# 11.S188 / 11.S952 Hack the City: Applied Data Science for Public Good

## Hacking Workshop 1: Computing Environment Set-up

### 1. Anaconda Distribution
The open-source Anaconda Distribution is the easiest way to perform Python/R data science and machine learning on Linux, Windows, and Mac OS. 

- Step 1: Use the this link https://www.anaconda.com/distribution/ to download the __Python 3 version__ of Anaconda.

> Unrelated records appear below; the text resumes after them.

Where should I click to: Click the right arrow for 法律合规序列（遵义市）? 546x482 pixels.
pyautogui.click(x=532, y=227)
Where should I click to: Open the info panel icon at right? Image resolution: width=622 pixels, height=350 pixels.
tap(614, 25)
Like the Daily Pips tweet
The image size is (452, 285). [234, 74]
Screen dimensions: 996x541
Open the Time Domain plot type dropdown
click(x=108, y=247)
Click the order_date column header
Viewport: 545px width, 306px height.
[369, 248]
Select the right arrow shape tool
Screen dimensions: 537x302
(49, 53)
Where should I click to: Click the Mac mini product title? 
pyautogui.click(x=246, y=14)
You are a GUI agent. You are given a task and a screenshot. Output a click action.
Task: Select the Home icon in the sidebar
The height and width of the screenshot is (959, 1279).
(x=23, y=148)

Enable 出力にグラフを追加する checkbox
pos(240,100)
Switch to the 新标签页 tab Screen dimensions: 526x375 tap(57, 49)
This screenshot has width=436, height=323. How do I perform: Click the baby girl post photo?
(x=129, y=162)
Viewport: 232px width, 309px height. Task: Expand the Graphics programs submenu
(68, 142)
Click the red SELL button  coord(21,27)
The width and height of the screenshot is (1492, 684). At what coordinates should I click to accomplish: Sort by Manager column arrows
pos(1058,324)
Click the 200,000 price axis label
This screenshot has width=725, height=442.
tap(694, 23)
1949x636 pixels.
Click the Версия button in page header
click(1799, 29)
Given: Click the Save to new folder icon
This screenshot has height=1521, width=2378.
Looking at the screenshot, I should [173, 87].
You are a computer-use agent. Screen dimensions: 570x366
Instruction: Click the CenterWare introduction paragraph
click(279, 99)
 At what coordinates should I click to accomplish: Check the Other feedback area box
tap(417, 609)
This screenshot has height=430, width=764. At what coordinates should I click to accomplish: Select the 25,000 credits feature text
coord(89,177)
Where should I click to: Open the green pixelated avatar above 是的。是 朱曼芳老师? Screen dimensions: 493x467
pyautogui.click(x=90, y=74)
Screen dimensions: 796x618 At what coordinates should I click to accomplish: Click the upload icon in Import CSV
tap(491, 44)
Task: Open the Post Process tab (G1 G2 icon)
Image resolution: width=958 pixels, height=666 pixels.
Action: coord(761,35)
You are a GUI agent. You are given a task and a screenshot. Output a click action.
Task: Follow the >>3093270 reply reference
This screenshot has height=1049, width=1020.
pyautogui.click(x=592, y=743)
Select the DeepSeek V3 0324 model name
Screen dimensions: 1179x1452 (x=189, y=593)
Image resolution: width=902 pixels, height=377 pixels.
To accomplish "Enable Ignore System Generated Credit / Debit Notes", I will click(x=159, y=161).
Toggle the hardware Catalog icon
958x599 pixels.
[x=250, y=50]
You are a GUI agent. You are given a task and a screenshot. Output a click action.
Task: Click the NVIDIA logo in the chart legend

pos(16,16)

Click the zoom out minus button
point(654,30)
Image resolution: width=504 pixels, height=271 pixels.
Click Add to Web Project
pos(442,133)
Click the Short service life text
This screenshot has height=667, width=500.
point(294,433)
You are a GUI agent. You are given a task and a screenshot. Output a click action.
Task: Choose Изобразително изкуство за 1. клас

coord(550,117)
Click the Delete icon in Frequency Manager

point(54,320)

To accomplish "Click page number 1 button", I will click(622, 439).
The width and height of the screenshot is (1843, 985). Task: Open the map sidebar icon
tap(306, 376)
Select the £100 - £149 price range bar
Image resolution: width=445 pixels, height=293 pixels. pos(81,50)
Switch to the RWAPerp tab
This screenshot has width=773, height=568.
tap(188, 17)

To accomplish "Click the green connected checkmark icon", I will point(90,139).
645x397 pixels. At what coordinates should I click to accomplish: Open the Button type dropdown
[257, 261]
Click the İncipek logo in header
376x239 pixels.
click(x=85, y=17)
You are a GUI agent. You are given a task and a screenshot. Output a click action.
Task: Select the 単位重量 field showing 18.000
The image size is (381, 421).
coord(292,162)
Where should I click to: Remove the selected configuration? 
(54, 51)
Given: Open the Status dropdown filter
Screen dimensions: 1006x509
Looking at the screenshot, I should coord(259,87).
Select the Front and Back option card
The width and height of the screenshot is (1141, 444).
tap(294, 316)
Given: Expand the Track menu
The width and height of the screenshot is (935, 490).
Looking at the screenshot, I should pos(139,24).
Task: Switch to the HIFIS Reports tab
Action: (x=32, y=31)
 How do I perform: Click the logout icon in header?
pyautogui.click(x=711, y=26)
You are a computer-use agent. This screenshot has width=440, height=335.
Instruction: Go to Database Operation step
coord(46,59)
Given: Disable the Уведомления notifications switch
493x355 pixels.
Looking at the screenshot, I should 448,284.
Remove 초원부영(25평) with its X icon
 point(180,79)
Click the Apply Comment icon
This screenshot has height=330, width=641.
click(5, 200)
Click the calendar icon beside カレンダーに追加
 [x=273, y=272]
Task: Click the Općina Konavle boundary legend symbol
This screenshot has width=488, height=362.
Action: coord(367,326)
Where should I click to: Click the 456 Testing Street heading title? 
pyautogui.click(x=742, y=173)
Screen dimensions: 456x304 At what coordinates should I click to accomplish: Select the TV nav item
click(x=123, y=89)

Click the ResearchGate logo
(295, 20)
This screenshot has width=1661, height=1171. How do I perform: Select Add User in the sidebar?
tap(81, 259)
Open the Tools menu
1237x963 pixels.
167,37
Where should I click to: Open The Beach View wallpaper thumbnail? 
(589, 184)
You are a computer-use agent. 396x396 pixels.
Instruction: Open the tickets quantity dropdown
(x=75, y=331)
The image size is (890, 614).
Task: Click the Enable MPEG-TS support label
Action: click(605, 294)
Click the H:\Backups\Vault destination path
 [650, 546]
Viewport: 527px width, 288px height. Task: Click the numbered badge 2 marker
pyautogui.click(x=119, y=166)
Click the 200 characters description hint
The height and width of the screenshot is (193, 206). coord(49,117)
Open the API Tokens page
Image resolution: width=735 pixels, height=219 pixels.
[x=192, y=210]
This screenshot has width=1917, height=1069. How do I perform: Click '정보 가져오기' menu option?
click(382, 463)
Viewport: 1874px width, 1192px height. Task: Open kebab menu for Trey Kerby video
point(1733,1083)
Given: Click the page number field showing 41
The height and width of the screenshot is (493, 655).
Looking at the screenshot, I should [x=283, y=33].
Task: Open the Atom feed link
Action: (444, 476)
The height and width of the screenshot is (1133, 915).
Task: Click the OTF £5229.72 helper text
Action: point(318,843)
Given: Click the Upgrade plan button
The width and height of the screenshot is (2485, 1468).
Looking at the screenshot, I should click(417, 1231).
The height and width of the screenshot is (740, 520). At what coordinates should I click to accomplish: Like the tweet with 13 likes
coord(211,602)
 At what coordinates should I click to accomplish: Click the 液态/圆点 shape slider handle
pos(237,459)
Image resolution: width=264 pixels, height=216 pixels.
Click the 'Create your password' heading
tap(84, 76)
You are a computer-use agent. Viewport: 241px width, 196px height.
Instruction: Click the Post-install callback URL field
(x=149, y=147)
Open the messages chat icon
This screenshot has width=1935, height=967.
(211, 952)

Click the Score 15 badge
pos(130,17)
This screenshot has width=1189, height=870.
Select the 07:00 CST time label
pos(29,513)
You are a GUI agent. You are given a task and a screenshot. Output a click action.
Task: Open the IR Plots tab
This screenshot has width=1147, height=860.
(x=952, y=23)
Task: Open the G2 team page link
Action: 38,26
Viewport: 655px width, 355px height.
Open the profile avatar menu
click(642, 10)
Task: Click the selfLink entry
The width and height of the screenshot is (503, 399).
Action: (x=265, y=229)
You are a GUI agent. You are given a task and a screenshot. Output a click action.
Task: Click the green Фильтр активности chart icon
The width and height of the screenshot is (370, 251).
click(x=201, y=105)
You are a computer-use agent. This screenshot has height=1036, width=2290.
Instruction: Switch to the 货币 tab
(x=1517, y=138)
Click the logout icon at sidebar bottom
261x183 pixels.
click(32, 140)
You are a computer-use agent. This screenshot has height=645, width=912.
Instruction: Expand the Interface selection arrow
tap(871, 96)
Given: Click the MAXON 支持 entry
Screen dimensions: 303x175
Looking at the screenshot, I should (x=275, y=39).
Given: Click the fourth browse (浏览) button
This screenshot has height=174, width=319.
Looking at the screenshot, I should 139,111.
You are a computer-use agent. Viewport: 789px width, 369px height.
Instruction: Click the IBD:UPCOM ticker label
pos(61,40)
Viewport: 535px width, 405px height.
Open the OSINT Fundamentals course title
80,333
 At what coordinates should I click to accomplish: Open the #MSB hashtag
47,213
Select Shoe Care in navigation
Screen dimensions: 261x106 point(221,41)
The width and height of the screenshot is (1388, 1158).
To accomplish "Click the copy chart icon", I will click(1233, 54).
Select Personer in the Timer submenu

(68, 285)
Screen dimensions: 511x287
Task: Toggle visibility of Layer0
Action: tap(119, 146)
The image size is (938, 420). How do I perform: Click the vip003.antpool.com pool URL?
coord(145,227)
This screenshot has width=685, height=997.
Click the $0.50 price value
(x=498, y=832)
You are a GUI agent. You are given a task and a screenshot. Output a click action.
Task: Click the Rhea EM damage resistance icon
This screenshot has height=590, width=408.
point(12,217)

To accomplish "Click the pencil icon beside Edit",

- Step 2: After successfully downloaded Anaconda Distribution. Run Anaconda Navigator, then you will see a main menu of the Navigator with 4 items:
    - __Home__: This window shows all current coding environment / application,  such as Jupyter Notebook, JupyterLab, Spyder, RStudio, and among others. If the application is pre-installed, you can directly launch it by clicking "Launch" button. Otherwise, you will need to Install first before launching. You can also choose which version of the application to install by clicking the small gear icon on the upper-right corner of each application.   
    - __Environments__: This window shows all current settings of your Python environemnt. We will explain more in Step 3. 
    
    - __Learning__: Anaconda Navigator provides rich learning resources including library documentations, tutorials, and technical reference. You can learn more in-depth specifications  here.
    
    - __Community__: Python community is huge and diverse. Here you can find various forums, online interest groups, and blogs to communicate and engage with others.  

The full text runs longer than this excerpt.